** Start of EXTRACTED RECORDS **

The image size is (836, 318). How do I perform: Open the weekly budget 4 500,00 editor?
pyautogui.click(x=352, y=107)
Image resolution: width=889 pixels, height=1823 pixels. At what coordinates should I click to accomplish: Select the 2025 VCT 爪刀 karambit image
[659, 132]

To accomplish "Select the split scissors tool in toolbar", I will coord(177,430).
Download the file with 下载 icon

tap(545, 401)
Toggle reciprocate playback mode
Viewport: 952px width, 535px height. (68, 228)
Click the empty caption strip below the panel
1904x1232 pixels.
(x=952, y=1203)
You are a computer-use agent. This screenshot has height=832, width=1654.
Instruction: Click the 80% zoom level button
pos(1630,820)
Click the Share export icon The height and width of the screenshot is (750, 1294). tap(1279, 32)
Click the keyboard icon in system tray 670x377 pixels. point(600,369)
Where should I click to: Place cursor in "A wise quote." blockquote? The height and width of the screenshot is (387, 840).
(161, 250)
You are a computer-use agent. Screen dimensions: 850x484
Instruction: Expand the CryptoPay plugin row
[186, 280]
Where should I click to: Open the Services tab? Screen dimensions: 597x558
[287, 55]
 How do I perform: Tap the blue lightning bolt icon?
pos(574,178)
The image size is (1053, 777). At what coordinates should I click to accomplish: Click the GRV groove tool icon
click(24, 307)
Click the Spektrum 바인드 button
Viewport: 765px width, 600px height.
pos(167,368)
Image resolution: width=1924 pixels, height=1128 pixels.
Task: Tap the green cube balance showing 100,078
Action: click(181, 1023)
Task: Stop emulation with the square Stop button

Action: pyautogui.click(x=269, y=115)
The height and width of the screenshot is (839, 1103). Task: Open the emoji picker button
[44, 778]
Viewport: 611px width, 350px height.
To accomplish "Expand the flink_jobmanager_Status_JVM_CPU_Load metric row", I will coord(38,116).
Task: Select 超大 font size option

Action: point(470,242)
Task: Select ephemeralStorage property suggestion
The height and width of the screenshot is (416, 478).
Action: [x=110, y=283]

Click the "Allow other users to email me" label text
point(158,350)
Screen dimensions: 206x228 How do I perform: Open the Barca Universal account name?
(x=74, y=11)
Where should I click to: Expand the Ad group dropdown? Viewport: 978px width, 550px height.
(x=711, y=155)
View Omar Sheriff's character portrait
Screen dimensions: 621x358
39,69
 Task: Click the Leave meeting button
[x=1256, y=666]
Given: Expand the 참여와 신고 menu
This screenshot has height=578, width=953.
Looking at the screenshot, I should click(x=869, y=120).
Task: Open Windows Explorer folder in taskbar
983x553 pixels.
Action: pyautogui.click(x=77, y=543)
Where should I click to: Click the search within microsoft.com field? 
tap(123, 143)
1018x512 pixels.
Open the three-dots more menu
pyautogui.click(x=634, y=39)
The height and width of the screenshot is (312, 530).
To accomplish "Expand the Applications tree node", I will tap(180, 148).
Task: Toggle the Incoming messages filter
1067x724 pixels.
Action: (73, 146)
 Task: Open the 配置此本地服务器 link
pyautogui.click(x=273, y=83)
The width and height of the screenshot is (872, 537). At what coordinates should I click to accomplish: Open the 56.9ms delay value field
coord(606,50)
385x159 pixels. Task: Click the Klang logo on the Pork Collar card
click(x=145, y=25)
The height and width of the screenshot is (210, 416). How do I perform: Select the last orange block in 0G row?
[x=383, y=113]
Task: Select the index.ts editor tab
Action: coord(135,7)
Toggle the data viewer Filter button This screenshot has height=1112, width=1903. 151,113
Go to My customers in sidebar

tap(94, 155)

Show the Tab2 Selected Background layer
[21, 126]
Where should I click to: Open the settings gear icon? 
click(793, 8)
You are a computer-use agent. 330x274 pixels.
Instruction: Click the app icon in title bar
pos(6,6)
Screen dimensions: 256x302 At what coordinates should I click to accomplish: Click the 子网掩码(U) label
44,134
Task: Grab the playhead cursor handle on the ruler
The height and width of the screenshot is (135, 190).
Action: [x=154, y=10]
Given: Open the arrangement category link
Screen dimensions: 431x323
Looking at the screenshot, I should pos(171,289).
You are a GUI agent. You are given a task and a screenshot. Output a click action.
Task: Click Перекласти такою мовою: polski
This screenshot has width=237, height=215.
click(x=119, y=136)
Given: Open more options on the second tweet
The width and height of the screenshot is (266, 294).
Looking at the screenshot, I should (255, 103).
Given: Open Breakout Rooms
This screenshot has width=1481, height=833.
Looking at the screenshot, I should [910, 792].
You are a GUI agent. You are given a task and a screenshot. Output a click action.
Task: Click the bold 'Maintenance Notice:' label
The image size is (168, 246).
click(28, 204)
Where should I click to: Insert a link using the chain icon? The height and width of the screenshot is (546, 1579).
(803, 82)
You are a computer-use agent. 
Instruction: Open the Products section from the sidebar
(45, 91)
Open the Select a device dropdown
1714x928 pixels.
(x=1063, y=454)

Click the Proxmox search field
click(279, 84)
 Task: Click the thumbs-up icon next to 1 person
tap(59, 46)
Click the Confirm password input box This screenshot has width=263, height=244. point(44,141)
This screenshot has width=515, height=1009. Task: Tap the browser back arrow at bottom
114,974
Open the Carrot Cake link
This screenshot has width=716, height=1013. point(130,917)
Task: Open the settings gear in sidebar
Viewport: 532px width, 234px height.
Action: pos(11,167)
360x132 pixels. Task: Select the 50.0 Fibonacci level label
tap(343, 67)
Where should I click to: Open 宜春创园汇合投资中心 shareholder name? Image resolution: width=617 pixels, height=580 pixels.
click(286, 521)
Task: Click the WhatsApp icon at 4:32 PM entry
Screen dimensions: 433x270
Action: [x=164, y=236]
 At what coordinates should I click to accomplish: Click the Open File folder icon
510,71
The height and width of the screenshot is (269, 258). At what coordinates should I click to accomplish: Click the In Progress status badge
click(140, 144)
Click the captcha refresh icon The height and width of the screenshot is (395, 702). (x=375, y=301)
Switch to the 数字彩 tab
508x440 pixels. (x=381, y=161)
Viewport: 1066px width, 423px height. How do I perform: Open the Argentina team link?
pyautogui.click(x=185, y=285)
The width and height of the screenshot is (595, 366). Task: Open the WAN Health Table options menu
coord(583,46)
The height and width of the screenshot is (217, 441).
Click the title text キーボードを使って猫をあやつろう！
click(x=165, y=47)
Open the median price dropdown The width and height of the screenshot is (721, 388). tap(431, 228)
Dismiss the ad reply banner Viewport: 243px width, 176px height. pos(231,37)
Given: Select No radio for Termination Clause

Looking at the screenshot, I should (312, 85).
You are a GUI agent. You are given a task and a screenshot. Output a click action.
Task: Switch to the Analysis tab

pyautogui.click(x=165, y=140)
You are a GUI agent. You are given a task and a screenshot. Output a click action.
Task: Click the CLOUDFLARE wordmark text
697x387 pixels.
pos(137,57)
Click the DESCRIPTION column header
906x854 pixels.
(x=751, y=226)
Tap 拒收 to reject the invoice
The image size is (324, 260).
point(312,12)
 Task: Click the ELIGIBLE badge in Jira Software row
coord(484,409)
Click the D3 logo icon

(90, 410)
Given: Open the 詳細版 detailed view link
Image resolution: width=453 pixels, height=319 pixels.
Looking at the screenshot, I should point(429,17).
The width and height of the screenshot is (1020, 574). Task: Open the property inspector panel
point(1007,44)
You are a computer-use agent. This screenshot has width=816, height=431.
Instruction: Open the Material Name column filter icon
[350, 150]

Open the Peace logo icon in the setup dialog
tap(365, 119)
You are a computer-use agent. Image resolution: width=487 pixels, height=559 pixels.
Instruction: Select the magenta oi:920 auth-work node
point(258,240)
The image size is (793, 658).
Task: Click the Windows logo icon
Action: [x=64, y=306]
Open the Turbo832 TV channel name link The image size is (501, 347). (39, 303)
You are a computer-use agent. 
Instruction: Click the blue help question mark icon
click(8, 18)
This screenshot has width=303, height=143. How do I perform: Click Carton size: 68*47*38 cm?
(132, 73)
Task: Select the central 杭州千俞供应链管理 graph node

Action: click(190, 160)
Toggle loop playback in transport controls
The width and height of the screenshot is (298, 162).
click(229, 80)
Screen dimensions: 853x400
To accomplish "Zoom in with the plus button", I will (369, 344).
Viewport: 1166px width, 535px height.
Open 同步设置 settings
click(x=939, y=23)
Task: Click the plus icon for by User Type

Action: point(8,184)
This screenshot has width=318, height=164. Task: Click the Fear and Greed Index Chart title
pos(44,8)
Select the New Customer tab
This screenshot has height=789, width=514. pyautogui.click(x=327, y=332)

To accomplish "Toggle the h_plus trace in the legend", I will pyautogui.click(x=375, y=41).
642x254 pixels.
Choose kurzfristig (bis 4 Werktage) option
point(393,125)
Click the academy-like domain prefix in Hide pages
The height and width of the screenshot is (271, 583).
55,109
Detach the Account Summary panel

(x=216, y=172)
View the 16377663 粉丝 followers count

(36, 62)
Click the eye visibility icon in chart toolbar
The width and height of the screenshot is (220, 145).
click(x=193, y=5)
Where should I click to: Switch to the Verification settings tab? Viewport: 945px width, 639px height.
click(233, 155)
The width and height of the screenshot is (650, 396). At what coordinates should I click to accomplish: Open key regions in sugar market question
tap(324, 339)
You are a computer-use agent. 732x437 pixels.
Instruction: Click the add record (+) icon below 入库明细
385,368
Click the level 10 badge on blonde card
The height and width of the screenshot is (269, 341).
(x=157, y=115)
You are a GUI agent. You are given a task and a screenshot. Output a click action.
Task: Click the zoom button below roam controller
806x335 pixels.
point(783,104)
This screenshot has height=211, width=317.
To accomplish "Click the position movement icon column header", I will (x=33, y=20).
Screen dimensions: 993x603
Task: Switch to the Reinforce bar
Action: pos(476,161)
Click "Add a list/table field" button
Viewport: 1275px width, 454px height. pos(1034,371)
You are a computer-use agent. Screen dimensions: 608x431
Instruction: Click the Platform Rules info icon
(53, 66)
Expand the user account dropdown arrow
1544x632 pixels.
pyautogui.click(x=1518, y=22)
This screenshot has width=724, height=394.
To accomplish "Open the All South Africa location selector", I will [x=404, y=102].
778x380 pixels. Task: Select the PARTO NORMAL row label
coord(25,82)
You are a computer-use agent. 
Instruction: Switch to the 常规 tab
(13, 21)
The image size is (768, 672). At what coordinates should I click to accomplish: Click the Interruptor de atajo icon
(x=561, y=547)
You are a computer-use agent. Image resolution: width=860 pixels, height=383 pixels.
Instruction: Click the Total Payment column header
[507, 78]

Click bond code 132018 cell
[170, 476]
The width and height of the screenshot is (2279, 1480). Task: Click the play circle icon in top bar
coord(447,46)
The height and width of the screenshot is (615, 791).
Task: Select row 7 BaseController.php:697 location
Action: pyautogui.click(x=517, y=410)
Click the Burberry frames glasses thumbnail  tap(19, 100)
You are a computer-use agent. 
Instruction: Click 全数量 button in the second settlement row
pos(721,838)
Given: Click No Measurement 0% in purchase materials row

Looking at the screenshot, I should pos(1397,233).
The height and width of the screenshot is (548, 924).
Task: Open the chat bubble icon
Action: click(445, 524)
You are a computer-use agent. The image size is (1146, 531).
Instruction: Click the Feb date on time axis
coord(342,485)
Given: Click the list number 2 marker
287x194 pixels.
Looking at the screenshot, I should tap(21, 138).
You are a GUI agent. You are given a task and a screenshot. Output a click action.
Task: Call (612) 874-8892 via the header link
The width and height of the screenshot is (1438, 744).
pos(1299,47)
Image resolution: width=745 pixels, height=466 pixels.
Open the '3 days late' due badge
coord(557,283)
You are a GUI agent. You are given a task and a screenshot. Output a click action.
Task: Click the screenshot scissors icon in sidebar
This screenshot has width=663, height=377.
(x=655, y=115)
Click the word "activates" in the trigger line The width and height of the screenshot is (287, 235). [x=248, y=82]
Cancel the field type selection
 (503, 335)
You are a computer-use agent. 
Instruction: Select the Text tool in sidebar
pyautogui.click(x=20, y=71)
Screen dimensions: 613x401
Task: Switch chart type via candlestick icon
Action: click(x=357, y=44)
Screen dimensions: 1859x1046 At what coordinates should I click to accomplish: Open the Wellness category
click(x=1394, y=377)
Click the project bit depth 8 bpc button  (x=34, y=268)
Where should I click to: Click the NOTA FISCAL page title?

** End of EXTRACTED RECORDS **

#### [JOB]
Render the lines of the data from the one containing "Task: Select ephemeralStorage" through the one containing "click(793, 8)", inclusive, as a Markdown table with columns named Row and Line. Number each row and leave out blank lines.

#### [ANSWER TO THE TASK]
| Row | Line |
|---|---|
| 1 | Task: Select ephemeralStorage property suggestion |
| 2 | The height and width of the screenshot is (416, 478). |
| 3 | Action: [x=110, y=283] |
| 4 | Click the "Allow other users to email me" label text |
| 5 | point(158,350) |
| 6 | Screen dimensions: 206x228 How do I perform: Open the Barca Universal account name? |
| 7 | (x=74, y=11) |
| 8 | Where should I click to: Expand the Ad group dropdown? Viewport: 978px width, 550px height. |
| 9 | (x=711, y=155) |
| 10 | View Omar Sheriff's character portrait |
| 11 | Screen dimensions: 621x358 |
| 12 | 39,69 |
| 13 |  Task: Click the Leave meeting button |
| 14 | [x=1256, y=666] |
| 15 | Given: Expand the 참여와 신고 menu |
| 16 | This screenshot has height=578, width=953. |
| 17 | Looking at the screenshot, I should click(x=869, y=120). |
| 18 | Task: Open Windows Explorer folder in taskbar |
| 19 | 983x553 pixels. |
| 20 | Action: pyautogui.click(x=77, y=543) |
| 21 | Where should I click to: Click the search within microsoft.com field?  |
| 22 | tap(123, 143) |
| 23 | 1018x512 pixels. |
| 24 | Open the three-dots more menu |
| 25 | pyautogui.click(x=634, y=39) |
| 26 | The height and width of the screenshot is (312, 530). |
| 27 | To accomplish "Expand the Applications tree node", I will tap(180, 148). |
| 28 | Task: Toggle the Incoming messages filter |
| 29 | 1067x724 pixels. |
| 30 | Action: (73, 146) |
| 31 |  Task: Open the 配置此本地服务器 link |
| 32 | pyautogui.click(x=273, y=83) |
| 33 | The width and height of the screenshot is (872, 537). At what coordinates should I click to accomplish: Open the 56.9ms delay value field |
| 34 | coord(606,50) |
| 35 | 385x159 pixels. Task: Click the Klang logo on the Pork Collar card |
| 36 | click(x=145, y=25) |
| 37 | The height and width of the screenshot is (210, 416). How do I perform: Select the last orange block in 0G row? |
| 38 | [x=383, y=113] |
| 39 | Task: Select the index.ts editor tab |
| 40 | Action: coord(135,7) |
| 41 | Toggle the data viewer Filter button This screenshot has height=1112, width=1903. 151,113 |
| 42 | Go to My customers in sidebar |
| 43 | tap(94, 155) |
| 44 | Show the Tab2 Selected Background layer |
| 45 | [21, 126] |
| 46 | Where should I click to: Open the settings gear icon?  |
| 47 | click(793, 8) |